Em junho deste ano, Moraes proferiu o segundo voto contra a tese. Na avaliação do ministro, “a ideia do Marco Temporal não pode ser uma radiografia”. Ele disse que “afastaria” a possibilidade de aplicar a tese.

Moraes, porém, entende haver cenários em que a União tem de recompensar os donos de áreas desapropriadas. Por exemplo: nos casos em que se reconhecer que uma terra é tradicionalmente indígena sem que tenha havido litígio, o não-indígena que a ocupa merecerá uma indenização completa, pelas benfeitorias e pela terra nua.

Já o segundo o voto a favor do Marco Temporal veio de Mendonça, em 30 de agosto. Ele relatou um longo histórico de conflitos indígenas desde a colonização portuguesa e alegou que a adoção da tese traria segurança jurídica para indígenas e ruralistas.

“Não se trata de negar as atrocidades cometidas, mas antes de compreender que o olhar do passado deve ter como perspectiva a possibilidade de uma reconstrução do presente e do futuro”, justificou. “Entendo eu que essa solução é encontrada a partir da leitura que faço do que foi o texto e a intenção do constituinte originário, de trazer uma força estabilizadora a partir da sua promulgação.”
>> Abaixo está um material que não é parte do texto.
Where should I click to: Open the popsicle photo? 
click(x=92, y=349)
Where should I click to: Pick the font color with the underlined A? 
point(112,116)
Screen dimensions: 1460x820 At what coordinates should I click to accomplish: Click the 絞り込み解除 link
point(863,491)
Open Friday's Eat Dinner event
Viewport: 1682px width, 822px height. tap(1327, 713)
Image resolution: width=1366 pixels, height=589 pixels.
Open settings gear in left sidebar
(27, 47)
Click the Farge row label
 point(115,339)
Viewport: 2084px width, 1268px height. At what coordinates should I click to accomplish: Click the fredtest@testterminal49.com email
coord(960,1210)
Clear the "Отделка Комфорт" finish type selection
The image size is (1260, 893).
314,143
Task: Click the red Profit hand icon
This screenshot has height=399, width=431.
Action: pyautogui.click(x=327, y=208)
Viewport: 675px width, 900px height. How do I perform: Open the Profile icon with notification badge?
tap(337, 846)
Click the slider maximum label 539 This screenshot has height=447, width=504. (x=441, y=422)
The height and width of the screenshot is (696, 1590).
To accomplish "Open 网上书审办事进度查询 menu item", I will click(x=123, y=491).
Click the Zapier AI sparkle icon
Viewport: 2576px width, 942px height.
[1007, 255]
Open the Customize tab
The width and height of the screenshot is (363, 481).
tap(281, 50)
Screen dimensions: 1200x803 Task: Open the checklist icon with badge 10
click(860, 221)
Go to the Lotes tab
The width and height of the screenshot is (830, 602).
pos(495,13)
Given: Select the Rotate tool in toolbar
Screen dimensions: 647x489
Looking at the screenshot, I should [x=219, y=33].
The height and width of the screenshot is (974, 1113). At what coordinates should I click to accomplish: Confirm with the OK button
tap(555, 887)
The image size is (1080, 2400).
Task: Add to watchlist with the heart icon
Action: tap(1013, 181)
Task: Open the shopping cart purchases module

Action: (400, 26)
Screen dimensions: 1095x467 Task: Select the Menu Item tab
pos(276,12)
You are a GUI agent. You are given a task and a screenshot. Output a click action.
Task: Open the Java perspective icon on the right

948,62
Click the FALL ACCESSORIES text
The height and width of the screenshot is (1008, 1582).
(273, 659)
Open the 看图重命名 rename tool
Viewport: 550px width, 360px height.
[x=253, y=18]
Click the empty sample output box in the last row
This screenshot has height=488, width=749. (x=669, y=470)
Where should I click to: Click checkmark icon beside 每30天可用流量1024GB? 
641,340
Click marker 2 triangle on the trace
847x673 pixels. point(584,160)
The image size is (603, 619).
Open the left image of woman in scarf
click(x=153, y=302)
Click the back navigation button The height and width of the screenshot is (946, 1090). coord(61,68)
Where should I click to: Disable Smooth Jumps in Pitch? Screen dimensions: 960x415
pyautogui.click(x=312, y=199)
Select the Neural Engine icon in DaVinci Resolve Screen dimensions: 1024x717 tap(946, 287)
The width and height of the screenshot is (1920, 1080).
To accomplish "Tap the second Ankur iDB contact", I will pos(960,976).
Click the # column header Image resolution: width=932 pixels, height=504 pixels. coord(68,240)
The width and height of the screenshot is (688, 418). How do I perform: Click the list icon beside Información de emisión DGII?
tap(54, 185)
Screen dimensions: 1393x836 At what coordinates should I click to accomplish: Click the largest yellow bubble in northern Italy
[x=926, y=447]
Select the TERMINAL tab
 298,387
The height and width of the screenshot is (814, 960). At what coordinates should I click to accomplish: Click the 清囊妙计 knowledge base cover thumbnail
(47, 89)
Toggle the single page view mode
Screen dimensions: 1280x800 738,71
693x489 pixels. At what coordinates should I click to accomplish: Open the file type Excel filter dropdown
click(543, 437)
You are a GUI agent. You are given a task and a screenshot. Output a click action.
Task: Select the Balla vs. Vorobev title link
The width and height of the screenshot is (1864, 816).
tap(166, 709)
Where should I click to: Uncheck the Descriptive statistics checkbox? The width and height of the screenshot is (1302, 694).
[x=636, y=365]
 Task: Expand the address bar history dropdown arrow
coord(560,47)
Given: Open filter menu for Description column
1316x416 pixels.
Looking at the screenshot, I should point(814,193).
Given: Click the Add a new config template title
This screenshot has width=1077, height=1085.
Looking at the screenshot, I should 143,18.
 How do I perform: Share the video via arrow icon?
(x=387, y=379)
Cristiano Zanin desempatou o julgamento àquela altura, proferindo o terceiro vota contra o Marco Temporal.

“Verifica-se a impossibilidade de se impor qualquer tipo de Marco Temporal em desfavor dos povos indígenas, que possuem a proteção da posse exclusiva desde o Império e, em sede constitucional, a partir de 1934”, sustentou.